4. Angular frequency (ω):
The angular frequency is related to the frequency by the formula ω = 2πf, where π is a constant (approximately 3.14159). Substituting the value of f into the formula, we get ω = 2π * 16.67 Hz = 104.72 rad/s.
5. Maximum displacement (xmax):
From the graph, we can see that the maximum displacement of the cone is 0.02 m (same as the amplitude). So, xmax = 0.02 m.
6. Maximum speed (vmax):
The maximum speed occurs when the displacement is zero (at the equilibrium position) and the slope of the graph is maximum. From the given graph, we can observe that between t = 0.02 s to t = 0.04 s, the displacement is zero and the slope is steepest. Therefore, between these two points, the cone achieves its maximum speed. However, without specific values or precise measurements, we cannot determine the exact numeric value of vmax.

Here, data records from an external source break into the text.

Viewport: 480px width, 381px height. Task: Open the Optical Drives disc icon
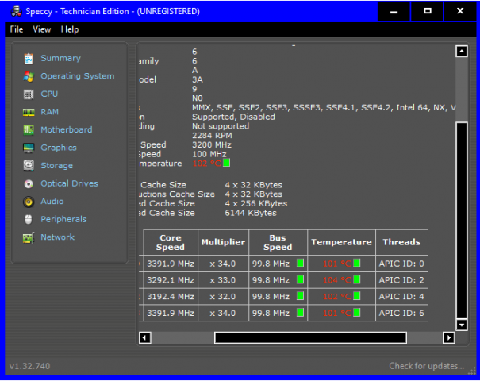tap(29, 183)
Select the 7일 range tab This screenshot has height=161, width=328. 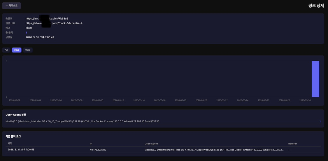(x=6, y=50)
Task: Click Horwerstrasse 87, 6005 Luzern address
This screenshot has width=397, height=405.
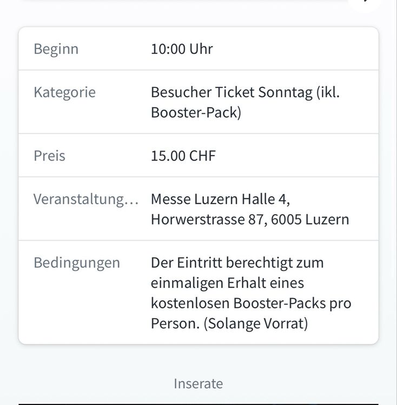Action: pyautogui.click(x=250, y=220)
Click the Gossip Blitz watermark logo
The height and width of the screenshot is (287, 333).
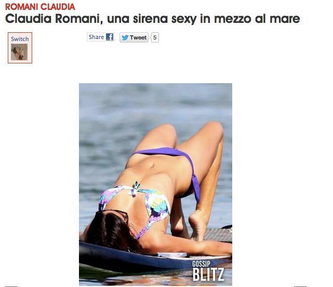[208, 271]
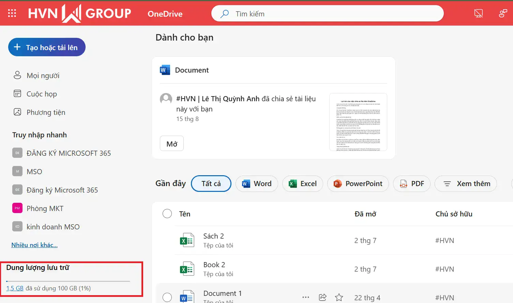This screenshot has height=303, width=513.
Task: Select the Mọi người people icon in sidebar
Action: (17, 75)
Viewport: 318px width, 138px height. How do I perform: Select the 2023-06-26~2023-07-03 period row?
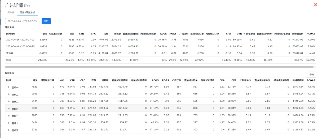pyautogui.click(x=20, y=40)
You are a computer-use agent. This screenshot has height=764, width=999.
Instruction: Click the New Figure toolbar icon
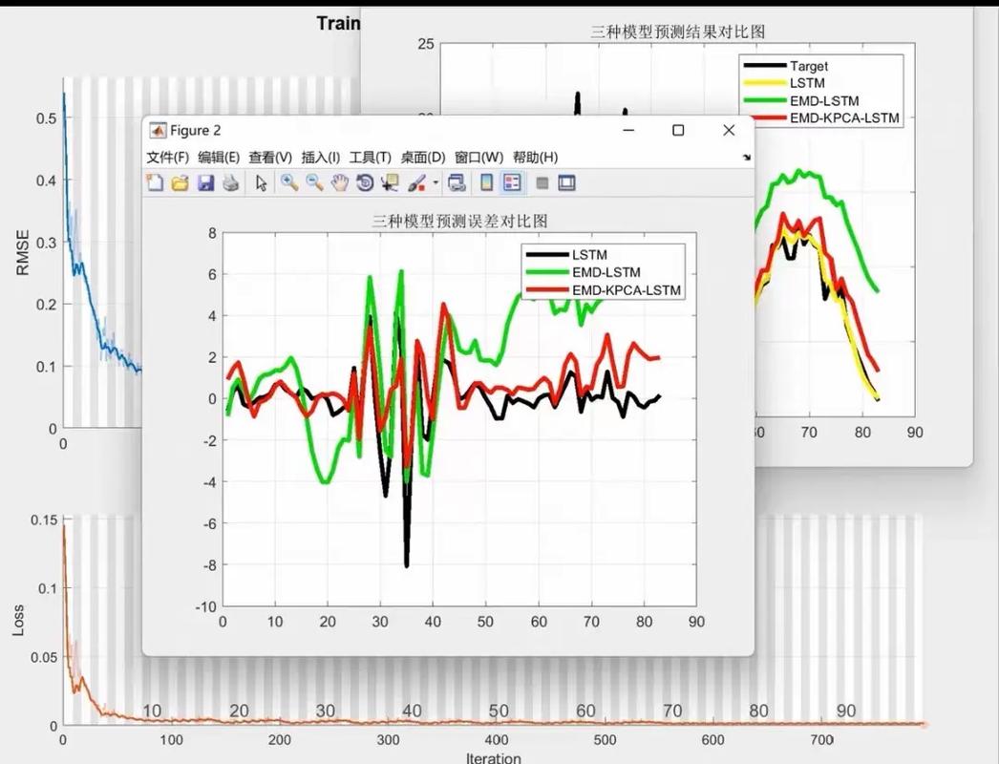[155, 182]
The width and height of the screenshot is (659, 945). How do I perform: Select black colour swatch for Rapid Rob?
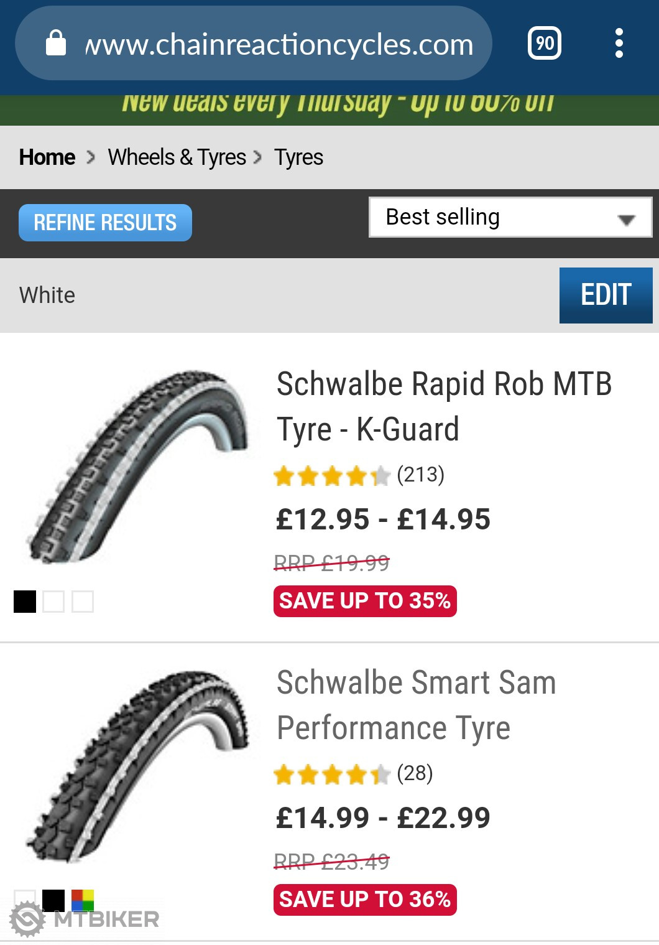click(x=25, y=602)
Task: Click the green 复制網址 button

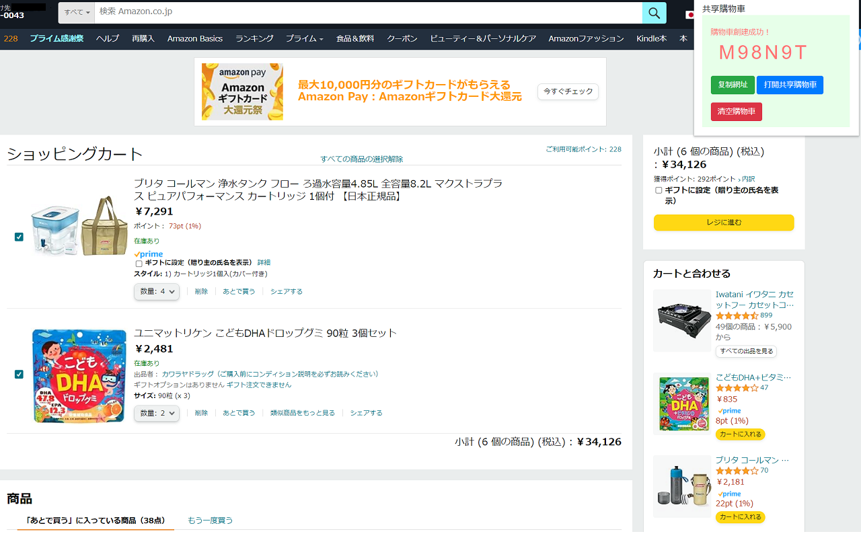Action: coord(733,85)
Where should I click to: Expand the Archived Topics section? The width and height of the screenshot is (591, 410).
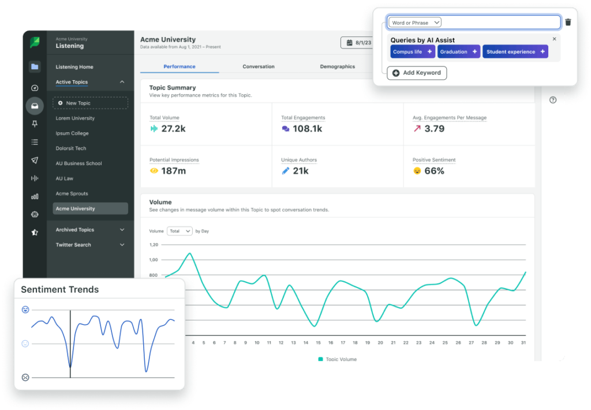(122, 229)
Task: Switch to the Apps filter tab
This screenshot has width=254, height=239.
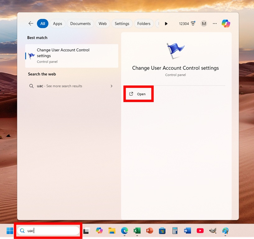Action: click(58, 23)
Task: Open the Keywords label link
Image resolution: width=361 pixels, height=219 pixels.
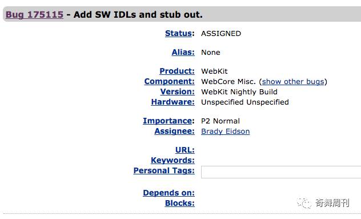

7. Maximum acceleration (amax):
The maximum acceleration occurs when the displacement is at its maximum (amplitude) and the slope is zero. From the graph, we can observe that at t = 0.03 s, the displacement is at its maximum and the slope is zero. Therefore, at t = 0.03 s, the cone experiences its maximum acceleration. However, without specific values or precise measurements, we cannot determine the exact numeric value of amax.